## What the task asks:
Put the records from their first line through the line containing "Select the Crop" into a numbered list, omitting any blank lines.

## Information given:
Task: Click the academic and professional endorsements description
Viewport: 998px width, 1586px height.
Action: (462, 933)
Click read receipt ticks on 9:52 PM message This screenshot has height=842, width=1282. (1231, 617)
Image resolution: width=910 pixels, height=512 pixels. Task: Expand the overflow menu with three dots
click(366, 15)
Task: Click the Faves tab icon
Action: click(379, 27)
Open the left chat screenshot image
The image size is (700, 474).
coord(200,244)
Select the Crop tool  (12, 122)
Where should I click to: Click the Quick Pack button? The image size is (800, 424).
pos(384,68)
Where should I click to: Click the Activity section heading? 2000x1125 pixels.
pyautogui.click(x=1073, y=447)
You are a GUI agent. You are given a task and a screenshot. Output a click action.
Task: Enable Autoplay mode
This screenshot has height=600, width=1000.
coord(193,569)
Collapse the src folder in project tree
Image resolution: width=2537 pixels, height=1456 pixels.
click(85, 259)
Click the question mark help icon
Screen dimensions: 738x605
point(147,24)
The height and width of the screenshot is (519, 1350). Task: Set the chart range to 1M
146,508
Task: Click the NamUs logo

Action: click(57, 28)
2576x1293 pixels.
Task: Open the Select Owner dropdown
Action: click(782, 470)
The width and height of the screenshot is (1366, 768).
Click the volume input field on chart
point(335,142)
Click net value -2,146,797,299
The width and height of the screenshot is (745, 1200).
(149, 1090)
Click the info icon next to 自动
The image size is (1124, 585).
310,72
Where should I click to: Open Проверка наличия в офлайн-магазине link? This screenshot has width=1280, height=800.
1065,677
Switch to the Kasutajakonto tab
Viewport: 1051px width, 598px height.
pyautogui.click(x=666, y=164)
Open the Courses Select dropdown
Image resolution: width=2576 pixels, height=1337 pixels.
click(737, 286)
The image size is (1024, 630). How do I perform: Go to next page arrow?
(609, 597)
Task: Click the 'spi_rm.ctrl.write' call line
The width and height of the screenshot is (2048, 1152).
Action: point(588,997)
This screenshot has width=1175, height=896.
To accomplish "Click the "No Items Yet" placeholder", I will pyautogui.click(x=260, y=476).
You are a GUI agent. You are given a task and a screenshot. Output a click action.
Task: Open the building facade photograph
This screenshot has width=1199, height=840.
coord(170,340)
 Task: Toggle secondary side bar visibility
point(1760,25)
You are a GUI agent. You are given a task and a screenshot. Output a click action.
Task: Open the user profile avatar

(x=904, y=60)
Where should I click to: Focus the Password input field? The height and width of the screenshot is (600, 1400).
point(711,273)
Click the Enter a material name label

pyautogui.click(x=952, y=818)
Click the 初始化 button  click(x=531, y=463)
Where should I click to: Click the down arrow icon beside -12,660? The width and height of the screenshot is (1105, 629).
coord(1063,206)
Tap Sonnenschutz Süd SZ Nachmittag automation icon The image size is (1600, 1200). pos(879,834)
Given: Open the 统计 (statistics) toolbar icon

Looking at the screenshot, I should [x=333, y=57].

## Answer to the task:
1. Task: Click the academic and professional endorsements description
2. Viewport: 998px width, 1586px height.
3. Action: (462, 933)
4. Click read receipt ticks on 9:52 PM message This screenshot has height=842, width=1282. (1231, 617)
5. Image resolution: width=910 pixels, height=512 pixels. Task: Expand the overflow menu with three dots
6. click(366, 15)
7. Task: Click the Faves tab icon
8. Action: click(379, 27)
9. Open the left chat screenshot image
10. The image size is (700, 474).
11. coord(200,244)
12. Select the Crop tool  (12, 122)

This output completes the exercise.